[To be done]:
a: According to the article on Mark Zuckerberg's travels, what share of Facebook's U.S. workforce is black?
b: Using the article on Mark Zuckerberg's travels, explain why it considers the way he is positioning himself significant.

[Quoted passage]:
────────────────────────────────────────

Photo illustration: Rebecca Zisser / Axios

The questions started as soon as Mark Zuckerberg announced on his Facebook page in early January that his "personal challenge" for the year was to travel the roughly 30 states he'd never visited. Was he launching a political career? Making amends for a year of politically-tinged crisis at the company?

It's premature to say what exactly Zuckerberg and his empire will get out of the year-long junket, and he says he isn't running for president. But a few months into his project, there's an early message: Less Crunchies, more Country Music Association Awards.

Zuckerberg has chatted with military spouses in North Carolina and sped around a racetrack with Dale Earnhardt, Jr. He sat down with the coaches of more than one revered southern college sports program and talked about diversity at a historically black university. Once an atheist, he now drops in on church services.

Why it matters: It's been a bruising year for Facebook's public image. The left criticized it for spreading fake news and the right charged that one of its features was rife with bias. How Zuckerberg is positioning himself right now is telling about how the company is moving forward. A Facebook spokesman, asked about the purpose of the trip, pointed to a section of Zuckerberg's announcement saying the CEO's "work is about connecting the world and giving everyone a voice. I want to personally hear more of those voices this year."

The big themes: Zuckerberg's on-the-road dispatches have the message discipline of a political campaign. There are several themes he hits again and again.

  • Communities matter. Zuckerberg kissed the rings of coaches at Duke, the University of North Carolina and the University of Alabama to learn about the role that sports play in building communities. He's talked to local businesspeople about how the Gulf rebounded from Katrina.
  • The importance of technology in American life. He talked about automation on an oil rig. At North Carolina's Ft. Bragg, he spoke with military spouses about how they used Facebook's tools to communicate with their loved ones on deployment.
  • Building strong teams. He's repeatedly expressed an interest in how the people he meets on the road build successful organizations.
  • Social justice as a priority. His appearance at North Carolina A&T State University let him talk about the importance of diversity (although Facebook's U.S. workforce has only two percent black employees). And he remarked when visiting a Civil War cemetery that it had "struck me over the past few days how much our history is still part of our every day life."

The itinerary: There's a focus on cultural touchstones often associated with conservative America. Think NASCAR and SEC football, rodeos and farming, and life in the military. Those institutions are also economically important in the communities he's visiting.

It's worth noting, however, that he's also visited Washington state (though not for the first time) and his activities rarely have a true political edge. A source familiar with the planning of his travel said that the list of states Zuckerberg plans to visit to complete his challenge includes places less right-leaning than his initial destinations.

────────────────────────────────────────

[Given data]:
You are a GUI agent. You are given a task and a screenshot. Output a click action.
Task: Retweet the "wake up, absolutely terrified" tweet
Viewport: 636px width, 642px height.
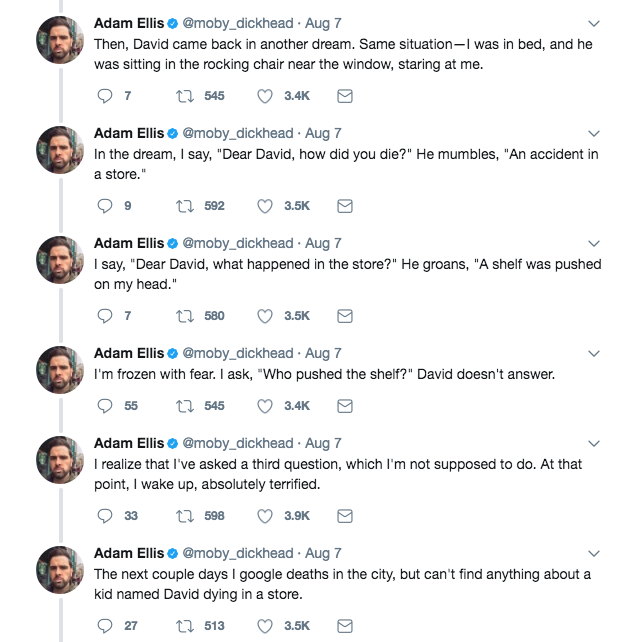coord(183,516)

────────────────────────────────────────

[Results in order]:
a: Two percent.

b: Facebook's public image had a bruising year: the left criticized it for spreading fake news, and the right charged that one of its features was rife with bias. Given that, how Zuckerberg positions himself now is telling about how the company is moving forward.